▸ **TEXTE PROPOSÉ**
- - - - - - -
Avedon, artiste des années 80

Pour ma génération, la découverte d’Avedon au seuil des années 1980 correspondait avec la première diffusion de son œuvre "In the American West". Tant et si bien que le génie s’était imposé d’un coup, et définitivement. Si l’on savait bien que ce photographe américain avait derrière lui une réputation plus que sérieuse dans le domaine du portrait et de la mode, ce que l’on découvrait de lui - associé à une forme de dandysme véhiculé par la revue chic Égoïste - comblait une sorte de désir de voir concilier le sélect et l’intransigeance. D’immenses portraits de travailleurs de l’Amérique profonde traités avec l ‘amplitude que l’on réserve aux « grands sujets » venaient peupler l’imaginaire des années « paillettes ».

Découvrir Avedon aux débuts des années 1980 revenait donc à faire frontalement l’expérience de l’époque : croire en l’alliance de la mode et de l’art contemporain. Car Avedon à nos yeux éblouis devant ses modèles populaires n’était pas un photographe au sens traditionnel. Il apparaissait dans un contexte nouveau, où surgissait la vogue des grands formats de la photographie contemporaine. On pouvait ainsi découvrir en même temps les premières images de John Coplans ou bien encore de Suzanne Lafont, pour citer deux artistes qui faisaient alors usage du noir et blanc. Mais on découvrait aussi, en dehors des cercles de spécialistes, "Les Hommes du XXe siècle" d’August Sander publié chez Schirmer et Mosel et l’œuvre de plus en plus célébrée par l’art contemporain de Bernd et Hilla Becher. Faut-il y insister, Avedon en 1980 n’appartient déjà plus à la seule histoire de la photographie mais bien à l’histoire de l’art.
- - - - - - -
▸ **CONSIGNE A**
Résumez en deux phrases le texte sur Avedon.
▸ **CONSIGNE B**
Traduisez en anglais cette phrase du texte sur Avedon : « Faut-il y insister, Avedon en 1980 n’appartient déjà plus à la seule histoire de la photographie mais bien à l’histoire de l’art. »

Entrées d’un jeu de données
- - - - - - -
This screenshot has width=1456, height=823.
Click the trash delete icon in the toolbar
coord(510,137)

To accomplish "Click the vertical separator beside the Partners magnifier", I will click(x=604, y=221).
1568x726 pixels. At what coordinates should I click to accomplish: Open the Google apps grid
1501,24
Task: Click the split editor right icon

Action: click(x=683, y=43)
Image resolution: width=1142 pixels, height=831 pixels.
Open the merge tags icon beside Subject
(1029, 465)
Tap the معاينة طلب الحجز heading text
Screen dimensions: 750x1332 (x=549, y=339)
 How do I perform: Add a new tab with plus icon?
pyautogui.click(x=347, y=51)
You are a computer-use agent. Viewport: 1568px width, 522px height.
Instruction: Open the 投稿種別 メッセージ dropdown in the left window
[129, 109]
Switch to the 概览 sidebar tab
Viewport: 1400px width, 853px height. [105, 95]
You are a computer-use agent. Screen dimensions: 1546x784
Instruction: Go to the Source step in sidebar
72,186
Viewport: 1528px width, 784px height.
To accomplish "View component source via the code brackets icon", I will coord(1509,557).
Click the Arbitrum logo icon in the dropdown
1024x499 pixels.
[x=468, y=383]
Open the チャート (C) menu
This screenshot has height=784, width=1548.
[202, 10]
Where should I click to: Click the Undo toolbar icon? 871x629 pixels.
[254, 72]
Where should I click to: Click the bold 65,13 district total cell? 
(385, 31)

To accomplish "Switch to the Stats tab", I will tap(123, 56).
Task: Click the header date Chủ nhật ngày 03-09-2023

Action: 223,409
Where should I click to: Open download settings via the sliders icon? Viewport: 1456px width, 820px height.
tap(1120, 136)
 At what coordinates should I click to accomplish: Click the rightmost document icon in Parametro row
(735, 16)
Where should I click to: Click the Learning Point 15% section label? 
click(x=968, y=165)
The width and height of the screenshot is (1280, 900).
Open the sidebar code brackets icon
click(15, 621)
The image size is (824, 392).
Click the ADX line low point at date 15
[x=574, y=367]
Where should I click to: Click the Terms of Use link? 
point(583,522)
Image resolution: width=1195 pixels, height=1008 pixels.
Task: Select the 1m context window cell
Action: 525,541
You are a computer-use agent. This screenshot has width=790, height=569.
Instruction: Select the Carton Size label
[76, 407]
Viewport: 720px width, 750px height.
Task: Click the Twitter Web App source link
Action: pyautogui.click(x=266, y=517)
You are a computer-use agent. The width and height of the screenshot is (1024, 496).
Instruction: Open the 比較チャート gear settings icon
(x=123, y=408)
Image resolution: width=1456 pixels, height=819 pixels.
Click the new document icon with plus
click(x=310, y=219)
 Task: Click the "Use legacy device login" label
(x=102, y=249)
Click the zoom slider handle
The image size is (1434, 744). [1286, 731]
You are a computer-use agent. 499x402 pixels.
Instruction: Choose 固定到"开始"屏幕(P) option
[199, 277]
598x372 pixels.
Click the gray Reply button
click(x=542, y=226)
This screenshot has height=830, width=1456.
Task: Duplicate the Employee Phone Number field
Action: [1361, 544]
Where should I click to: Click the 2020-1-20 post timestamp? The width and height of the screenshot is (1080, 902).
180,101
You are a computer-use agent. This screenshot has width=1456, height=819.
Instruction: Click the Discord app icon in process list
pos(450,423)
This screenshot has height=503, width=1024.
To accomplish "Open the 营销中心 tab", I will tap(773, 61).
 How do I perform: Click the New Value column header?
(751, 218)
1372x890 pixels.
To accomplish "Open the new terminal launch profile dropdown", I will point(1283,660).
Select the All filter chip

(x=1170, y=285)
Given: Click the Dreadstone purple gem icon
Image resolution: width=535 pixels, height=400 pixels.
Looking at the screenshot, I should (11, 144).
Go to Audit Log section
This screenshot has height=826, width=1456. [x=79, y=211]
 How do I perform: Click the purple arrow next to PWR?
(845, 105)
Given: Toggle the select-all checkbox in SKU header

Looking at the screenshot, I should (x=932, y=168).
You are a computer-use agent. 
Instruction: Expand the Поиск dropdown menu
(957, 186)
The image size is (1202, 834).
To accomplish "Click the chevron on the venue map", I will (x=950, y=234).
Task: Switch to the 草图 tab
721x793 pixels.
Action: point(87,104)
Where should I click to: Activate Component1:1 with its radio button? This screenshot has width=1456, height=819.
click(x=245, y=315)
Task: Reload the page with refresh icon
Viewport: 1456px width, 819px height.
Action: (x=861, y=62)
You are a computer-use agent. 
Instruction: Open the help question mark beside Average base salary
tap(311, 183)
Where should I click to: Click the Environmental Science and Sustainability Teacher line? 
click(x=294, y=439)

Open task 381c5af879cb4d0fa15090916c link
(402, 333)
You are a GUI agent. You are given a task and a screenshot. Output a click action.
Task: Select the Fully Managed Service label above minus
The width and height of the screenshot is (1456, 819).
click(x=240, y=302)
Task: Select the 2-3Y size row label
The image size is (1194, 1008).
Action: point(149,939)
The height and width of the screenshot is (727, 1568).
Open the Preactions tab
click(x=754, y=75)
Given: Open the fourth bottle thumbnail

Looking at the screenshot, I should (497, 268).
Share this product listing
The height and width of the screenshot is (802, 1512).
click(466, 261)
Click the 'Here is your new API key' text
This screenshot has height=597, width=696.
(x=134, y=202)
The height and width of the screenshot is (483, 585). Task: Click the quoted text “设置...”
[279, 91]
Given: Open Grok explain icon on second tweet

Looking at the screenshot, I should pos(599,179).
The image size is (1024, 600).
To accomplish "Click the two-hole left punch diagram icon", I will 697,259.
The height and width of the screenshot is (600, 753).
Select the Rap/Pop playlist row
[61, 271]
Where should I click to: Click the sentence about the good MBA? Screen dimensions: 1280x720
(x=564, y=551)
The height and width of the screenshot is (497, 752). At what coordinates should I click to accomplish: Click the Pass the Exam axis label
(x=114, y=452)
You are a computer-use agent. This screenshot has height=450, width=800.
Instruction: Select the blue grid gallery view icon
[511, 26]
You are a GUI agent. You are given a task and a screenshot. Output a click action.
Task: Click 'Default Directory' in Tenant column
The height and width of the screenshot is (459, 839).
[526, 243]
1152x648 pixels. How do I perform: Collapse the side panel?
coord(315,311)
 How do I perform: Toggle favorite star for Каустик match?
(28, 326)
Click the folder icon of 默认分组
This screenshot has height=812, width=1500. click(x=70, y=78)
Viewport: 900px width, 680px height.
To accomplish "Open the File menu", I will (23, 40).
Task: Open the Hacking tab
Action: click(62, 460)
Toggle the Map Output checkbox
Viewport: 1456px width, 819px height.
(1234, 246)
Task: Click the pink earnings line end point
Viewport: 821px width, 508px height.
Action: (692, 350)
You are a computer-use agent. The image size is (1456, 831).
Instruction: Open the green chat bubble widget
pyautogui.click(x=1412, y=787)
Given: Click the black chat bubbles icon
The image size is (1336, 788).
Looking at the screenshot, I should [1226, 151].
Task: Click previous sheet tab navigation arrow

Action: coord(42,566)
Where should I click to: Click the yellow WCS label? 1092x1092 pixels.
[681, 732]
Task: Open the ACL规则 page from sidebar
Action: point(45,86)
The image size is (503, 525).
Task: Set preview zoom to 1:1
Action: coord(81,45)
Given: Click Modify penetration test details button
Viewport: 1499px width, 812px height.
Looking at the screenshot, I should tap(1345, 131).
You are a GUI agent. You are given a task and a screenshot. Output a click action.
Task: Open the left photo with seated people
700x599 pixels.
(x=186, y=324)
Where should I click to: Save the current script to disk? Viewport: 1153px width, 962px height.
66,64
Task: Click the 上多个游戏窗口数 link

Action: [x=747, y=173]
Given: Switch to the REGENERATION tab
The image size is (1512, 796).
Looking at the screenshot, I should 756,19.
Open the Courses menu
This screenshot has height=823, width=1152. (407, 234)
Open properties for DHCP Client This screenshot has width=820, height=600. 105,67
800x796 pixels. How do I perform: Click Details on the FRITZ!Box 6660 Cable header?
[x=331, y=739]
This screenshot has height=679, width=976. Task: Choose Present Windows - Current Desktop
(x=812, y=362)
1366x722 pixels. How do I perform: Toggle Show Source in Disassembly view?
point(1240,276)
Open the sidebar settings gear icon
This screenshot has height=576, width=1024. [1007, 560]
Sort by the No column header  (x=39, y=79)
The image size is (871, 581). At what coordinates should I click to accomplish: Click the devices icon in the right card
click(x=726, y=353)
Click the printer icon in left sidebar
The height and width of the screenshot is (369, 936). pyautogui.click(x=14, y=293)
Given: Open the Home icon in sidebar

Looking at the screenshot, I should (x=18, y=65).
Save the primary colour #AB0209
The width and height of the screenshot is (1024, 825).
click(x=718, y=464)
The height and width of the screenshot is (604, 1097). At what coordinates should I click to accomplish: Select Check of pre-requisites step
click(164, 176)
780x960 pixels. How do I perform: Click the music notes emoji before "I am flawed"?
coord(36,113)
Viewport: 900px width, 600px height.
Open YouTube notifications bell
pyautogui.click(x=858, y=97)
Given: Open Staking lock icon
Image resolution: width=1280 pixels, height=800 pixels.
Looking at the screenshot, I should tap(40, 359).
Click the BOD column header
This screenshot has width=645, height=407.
- - - - - - -
▸ **RÉSULTAT A**
Au seuil des années 1980, une génération a découvert Avedon avec la diffusion de « In the American West », dont les immenses portraits de travailleurs de l’Amérique profonde comblaient un désir de voir concilier le sélect et l’intransigeance. Apparu dans le contexte nouveau des grands formats de la photographie contemporaine, Avedon n’était plus un photographe au sens traditionnel et appartenait déjà à l’histoire de l’art.

▸ **RÉSULTAT B**
Need it be stressed: in 1980, Avedon already no longer belongs to the history of photography alone, but truly to the history of art.